> **WHAT IS REQUIRED**: Reproduce each of the entries that follow, exactly.

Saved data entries
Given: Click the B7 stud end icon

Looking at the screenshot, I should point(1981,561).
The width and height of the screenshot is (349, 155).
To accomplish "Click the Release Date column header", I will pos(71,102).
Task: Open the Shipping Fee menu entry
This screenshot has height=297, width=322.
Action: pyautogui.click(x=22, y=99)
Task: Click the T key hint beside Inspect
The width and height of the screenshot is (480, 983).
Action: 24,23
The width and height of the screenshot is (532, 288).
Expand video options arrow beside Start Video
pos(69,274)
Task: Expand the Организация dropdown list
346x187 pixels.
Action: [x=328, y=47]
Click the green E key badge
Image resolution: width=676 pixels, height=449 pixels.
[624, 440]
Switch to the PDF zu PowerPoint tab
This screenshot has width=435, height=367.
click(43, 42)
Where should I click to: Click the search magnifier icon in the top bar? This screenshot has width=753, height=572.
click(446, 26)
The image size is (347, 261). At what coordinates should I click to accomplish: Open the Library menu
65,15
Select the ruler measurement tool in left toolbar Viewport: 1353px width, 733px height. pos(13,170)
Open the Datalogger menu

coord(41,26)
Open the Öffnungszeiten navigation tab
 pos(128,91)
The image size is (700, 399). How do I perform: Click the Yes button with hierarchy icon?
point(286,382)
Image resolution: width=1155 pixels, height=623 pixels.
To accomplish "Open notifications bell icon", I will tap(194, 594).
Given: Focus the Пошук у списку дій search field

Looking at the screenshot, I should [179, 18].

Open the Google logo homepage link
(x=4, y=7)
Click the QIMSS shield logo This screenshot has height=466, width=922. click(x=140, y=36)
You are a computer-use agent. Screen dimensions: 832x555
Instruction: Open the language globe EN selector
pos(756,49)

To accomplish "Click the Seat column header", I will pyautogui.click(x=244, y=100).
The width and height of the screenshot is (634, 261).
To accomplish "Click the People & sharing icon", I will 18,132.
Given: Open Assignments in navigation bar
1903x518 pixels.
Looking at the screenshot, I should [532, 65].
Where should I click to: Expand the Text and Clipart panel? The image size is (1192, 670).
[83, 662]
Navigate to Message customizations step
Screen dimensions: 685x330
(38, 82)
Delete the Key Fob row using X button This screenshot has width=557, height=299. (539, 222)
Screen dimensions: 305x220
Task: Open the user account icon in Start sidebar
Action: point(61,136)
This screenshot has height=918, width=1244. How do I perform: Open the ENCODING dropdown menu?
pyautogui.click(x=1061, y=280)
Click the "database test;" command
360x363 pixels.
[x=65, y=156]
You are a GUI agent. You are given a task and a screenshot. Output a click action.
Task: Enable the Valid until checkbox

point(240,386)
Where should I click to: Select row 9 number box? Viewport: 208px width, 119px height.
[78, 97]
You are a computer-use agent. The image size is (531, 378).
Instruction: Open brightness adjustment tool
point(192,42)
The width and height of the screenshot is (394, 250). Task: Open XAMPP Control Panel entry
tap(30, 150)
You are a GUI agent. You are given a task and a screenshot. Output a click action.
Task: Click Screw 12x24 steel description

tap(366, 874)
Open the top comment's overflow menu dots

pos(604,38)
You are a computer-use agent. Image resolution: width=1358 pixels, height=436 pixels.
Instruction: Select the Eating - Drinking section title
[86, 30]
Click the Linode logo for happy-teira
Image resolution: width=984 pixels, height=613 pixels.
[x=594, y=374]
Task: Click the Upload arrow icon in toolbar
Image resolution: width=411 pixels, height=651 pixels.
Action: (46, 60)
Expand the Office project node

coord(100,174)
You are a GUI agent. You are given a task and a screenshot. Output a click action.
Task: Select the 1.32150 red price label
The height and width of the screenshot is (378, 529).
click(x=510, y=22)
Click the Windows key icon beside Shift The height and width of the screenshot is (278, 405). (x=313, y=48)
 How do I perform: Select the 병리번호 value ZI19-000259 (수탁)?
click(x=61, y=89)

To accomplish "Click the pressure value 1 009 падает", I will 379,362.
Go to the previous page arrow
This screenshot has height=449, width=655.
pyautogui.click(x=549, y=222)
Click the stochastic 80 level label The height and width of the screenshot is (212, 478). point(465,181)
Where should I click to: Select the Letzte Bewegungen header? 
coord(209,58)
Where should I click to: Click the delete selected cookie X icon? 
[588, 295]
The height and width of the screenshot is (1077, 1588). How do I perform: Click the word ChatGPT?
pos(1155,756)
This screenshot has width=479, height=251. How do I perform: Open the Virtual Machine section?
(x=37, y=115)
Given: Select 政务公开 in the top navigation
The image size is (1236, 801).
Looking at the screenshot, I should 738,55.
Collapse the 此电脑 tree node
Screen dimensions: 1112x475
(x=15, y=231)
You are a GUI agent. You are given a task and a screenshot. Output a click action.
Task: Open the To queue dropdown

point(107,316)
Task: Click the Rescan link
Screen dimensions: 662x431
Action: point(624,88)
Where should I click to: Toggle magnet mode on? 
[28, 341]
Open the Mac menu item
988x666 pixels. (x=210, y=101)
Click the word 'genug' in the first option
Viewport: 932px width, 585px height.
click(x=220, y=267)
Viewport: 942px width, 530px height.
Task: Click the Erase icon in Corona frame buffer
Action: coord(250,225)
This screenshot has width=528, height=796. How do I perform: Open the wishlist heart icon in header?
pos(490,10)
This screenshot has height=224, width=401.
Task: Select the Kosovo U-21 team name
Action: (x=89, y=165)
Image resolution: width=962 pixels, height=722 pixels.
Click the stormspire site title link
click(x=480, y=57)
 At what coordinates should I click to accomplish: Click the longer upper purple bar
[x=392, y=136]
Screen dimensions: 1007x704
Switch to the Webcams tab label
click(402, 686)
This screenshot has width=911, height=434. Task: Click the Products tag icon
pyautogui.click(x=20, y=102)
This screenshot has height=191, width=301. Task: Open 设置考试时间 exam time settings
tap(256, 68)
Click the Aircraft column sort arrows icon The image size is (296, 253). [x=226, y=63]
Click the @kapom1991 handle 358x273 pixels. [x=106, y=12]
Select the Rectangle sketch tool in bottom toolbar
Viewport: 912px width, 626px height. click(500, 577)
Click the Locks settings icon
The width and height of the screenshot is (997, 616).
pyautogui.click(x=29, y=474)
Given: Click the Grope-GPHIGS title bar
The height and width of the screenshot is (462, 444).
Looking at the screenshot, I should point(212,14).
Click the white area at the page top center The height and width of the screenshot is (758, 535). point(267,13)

> **ANSWER SECTION**:
Given: Click the B7 stud end icon

Looking at the screenshot, I should point(1981,561).
The width and height of the screenshot is (349, 155).
To accomplish "Click the Release Date column header", I will pos(71,102).
Task: Open the Shipping Fee menu entry
This screenshot has height=297, width=322.
Action: pyautogui.click(x=22, y=99)
Task: Click the T key hint beside Inspect
The width and height of the screenshot is (480, 983).
Action: 24,23
The width and height of the screenshot is (532, 288).
Expand video options arrow beside Start Video
pos(69,274)
Task: Expand the Организация dropdown list
346x187 pixels.
Action: [x=328, y=47]
Click the green E key badge
Image resolution: width=676 pixels, height=449 pixels.
[624, 440]
Switch to the PDF zu PowerPoint tab
This screenshot has width=435, height=367.
click(43, 42)
Where should I click to: Click the search magnifier icon in the top bar? This screenshot has width=753, height=572.
click(446, 26)
The image size is (347, 261). At what coordinates should I click to accomplish: Open the Library menu
65,15
Select the ruler measurement tool in left toolbar Viewport: 1353px width, 733px height. pos(13,170)
Open the Datalogger menu

coord(41,26)
Open the Öffnungszeiten navigation tab
 pos(128,91)
The image size is (700, 399). How do I perform: Click the Yes button with hierarchy icon?
point(286,382)
Image resolution: width=1155 pixels, height=623 pixels.
To accomplish "Open notifications bell icon", I will tap(194, 594).
Given: Focus the Пошук у списку дій search field

Looking at the screenshot, I should [179, 18].

Open the Google logo homepage link
(x=4, y=7)
Click the QIMSS shield logo This screenshot has height=466, width=922. click(x=140, y=36)
You are a computer-use agent. Screen dimensions: 832x555
Instruction: Open the language globe EN selector
pos(756,49)

To accomplish "Click the Seat column header", I will pyautogui.click(x=244, y=100).
The width and height of the screenshot is (634, 261).
To accomplish "Click the People & sharing icon", I will 18,132.
Given: Open Assignments in navigation bar
1903x518 pixels.
Looking at the screenshot, I should [532, 65].
Where should I click to: Expand the Text and Clipart panel? The image size is (1192, 670).
[83, 662]
Navigate to Message customizations step
Screen dimensions: 685x330
(38, 82)
Delete the Key Fob row using X button This screenshot has width=557, height=299. (539, 222)
Screen dimensions: 305x220
Task: Open the user account icon in Start sidebar
Action: point(61,136)
This screenshot has height=918, width=1244. How do I perform: Open the ENCODING dropdown menu?
pyautogui.click(x=1061, y=280)
Click the "database test;" command
360x363 pixels.
[x=65, y=156]
You are a GUI agent. You are given a task and a screenshot. Output a click action.
Task: Enable the Valid until checkbox

point(240,386)
Where should I click to: Select row 9 number box? Viewport: 208px width, 119px height.
[78, 97]
You are a computer-use agent. The image size is (531, 378).
Instruction: Open brightness adjustment tool
point(192,42)
The width and height of the screenshot is (394, 250). Task: Open XAMPP Control Panel entry
tap(30, 150)
You are a GUI agent. You are given a task and a screenshot. Output a click action.
Task: Click Screw 12x24 steel description

tap(366, 874)
Open the top comment's overflow menu dots

pos(604,38)
You are a computer-use agent. Image resolution: width=1358 pixels, height=436 pixels.
Instruction: Select the Eating - Drinking section title
[86, 30]
Click the Linode logo for happy-teira
Image resolution: width=984 pixels, height=613 pixels.
[x=594, y=374]
Task: Click the Upload arrow icon in toolbar
Image resolution: width=411 pixels, height=651 pixels.
Action: (46, 60)
Expand the Office project node

coord(100,174)
You are a GUI agent. You are given a task and a screenshot. Output a click action.
Task: Select the 1.32150 red price label
The height and width of the screenshot is (378, 529).
click(x=510, y=22)
Click the Windows key icon beside Shift The height and width of the screenshot is (278, 405). (x=313, y=48)
 How do I perform: Select the 병리번호 value ZI19-000259 (수탁)?
click(x=61, y=89)

To accomplish "Click the pressure value 1 009 падает", I will 379,362.
Go to the previous page arrow
This screenshot has height=449, width=655.
pyautogui.click(x=549, y=222)
Click the stochastic 80 level label The height and width of the screenshot is (212, 478). point(465,181)
Where should I click to: Select the Letzte Bewegungen header? 
coord(209,58)
Where should I click to: Click the delete selected cookie X icon? 
[588, 295]
The height and width of the screenshot is (1077, 1588). How do I perform: Click the word ChatGPT?
pos(1155,756)
This screenshot has width=479, height=251. How do I perform: Open the Virtual Machine section?
(x=37, y=115)
Given: Select 政务公开 in the top navigation
The image size is (1236, 801).
Looking at the screenshot, I should 738,55.
Collapse the 此电脑 tree node
Screen dimensions: 1112x475
(x=15, y=231)
You are a GUI agent. You are given a task and a screenshot. Output a click action.
Task: Open the To queue dropdown

point(107,316)
Task: Click the Rescan link
Screen dimensions: 662x431
Action: point(624,88)
Where should I click to: Toggle magnet mode on? 
[28, 341]
Open the Mac menu item
988x666 pixels. (x=210, y=101)
Click the word 'genug' in the first option
Viewport: 932px width, 585px height.
click(x=220, y=267)
Viewport: 942px width, 530px height.
Task: Click the Erase icon in Corona frame buffer
Action: coord(250,225)
This screenshot has width=528, height=796. How do I perform: Open the wishlist heart icon in header?
pos(490,10)
This screenshot has height=224, width=401.
Task: Select the Kosovo U-21 team name
Action: (x=89, y=165)
Image resolution: width=962 pixels, height=722 pixels.
Click the stormspire site title link
click(x=480, y=57)
 At what coordinates should I click to accomplish: Click the longer upper purple bar
[x=392, y=136]
Screen dimensions: 1007x704
Switch to the Webcams tab label
click(402, 686)
This screenshot has width=911, height=434. Task: Click the Products tag icon
pyautogui.click(x=20, y=102)
This screenshot has height=191, width=301. Task: Open 设置考试时间 exam time settings
tap(256, 68)
Click the Aircraft column sort arrows icon The image size is (296, 253). [x=226, y=63]
Click the @kapom1991 handle 358x273 pixels. [x=106, y=12]
Select the Rectangle sketch tool in bottom toolbar
Viewport: 912px width, 626px height. click(500, 577)
Click the Locks settings icon
The width and height of the screenshot is (997, 616).
pyautogui.click(x=29, y=474)
Given: Click the Grope-GPHIGS title bar
The height and width of the screenshot is (462, 444).
Looking at the screenshot, I should point(212,14).
Click the white area at the page top center The height and width of the screenshot is (758, 535). point(267,13)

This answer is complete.